# Join rci or II without owning a timeshare



## Transit (Nov 5, 2006)

I recently read some posts that stated that you can join rci without owning a timeshare week or points. Today I called and confirmed it .Then I called II and they have a simular program called leisure time passport.A friend recently asked me to check on any resales at a good price I told him not to bother to just join rci& II and use whats available on thier last calls and extra vacations,which was plenty.The point of this post is if these programs continue to expand I can see alot more Timeshares being dumped.I'm not taking about your Hard to get into /peak season/great places close to home or top traders but just about everthing else.Does anyone else see this as a threat or a problem if you own a timeshare?


----------



## littlestar (Nov 5, 2006)

Is the Leisure Time Passport something that the developer gives to somebody who didn't buy the first time they toured?

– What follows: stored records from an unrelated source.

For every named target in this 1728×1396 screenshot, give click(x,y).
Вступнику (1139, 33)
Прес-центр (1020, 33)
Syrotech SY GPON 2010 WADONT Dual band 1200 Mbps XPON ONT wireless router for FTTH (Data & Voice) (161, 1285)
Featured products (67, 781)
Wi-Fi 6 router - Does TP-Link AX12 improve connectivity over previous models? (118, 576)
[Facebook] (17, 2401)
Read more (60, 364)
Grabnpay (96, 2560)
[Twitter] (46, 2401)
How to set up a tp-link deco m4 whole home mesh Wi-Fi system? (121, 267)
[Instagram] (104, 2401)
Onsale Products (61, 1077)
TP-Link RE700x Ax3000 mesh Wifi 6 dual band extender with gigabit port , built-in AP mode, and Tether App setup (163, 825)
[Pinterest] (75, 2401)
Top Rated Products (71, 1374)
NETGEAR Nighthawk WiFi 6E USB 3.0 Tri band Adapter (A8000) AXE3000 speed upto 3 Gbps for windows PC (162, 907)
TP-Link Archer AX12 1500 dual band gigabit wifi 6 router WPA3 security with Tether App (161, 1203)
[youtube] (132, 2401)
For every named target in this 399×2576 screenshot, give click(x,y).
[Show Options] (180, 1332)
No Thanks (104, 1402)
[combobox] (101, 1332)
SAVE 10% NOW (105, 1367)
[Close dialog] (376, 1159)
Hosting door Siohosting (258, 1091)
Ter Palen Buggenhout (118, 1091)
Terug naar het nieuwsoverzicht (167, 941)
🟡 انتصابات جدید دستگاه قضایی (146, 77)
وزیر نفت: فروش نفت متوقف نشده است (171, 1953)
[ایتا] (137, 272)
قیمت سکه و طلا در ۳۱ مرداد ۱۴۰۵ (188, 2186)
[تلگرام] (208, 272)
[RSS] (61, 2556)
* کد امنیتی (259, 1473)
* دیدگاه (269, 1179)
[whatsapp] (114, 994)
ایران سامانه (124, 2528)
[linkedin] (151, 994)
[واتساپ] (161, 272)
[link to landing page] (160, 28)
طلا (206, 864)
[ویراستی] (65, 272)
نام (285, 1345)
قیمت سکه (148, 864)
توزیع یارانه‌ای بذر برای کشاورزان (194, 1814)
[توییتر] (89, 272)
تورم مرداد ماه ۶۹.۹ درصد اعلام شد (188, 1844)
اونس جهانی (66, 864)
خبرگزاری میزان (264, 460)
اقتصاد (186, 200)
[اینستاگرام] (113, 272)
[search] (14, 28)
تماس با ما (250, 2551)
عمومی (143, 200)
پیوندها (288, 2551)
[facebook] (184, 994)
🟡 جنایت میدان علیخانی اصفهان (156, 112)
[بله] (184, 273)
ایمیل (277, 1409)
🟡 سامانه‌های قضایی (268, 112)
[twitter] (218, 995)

And it's temporary to try it out is what I thought.


----------



## Transit (Nov 5, 2006)

Yes one year gold memberships are being sold by Westgate and some other developers. I don't know how much they are  but you can also buy them on ebay $199.This still comes to less than mf's especialy if you use more than 1 week.  I think RCI is only $89 per year


----------



## irish (Nov 5, 2006)

wait one minute. R U sayng i don't have to have a t/s and can still be a member  of rci and II. please elaborate.


----------



## littlestar (Nov 5, 2006)

Here's an auction on ebay advertising it. It's through GMAC:

http://cgi.ebay.com/INTERVAL-INTERN...ryZ15897QQssPageNameZWDVWQQrdZ1QQcmdZViewItem

Sounds like it gives you access to the Getaways. I don't know at what kind of cost, though. Plus, it sounds like there is a time limit on the trial membership and they are wanting to sell you a timeshare. It says they will credit the $199 toward your timeshare purchase if you buy one from them.


----------



## m61376 (Nov 5, 2006)

Interesting- because I called II a few months ago with the same inquiry and was told no. 

I wonder if the membership being offerred through GMAC on Ebay has the same listings/prices as a regular membership, or if the listings are more akin to condodirect. etc. (subsidiaries/affiliates of II).


----------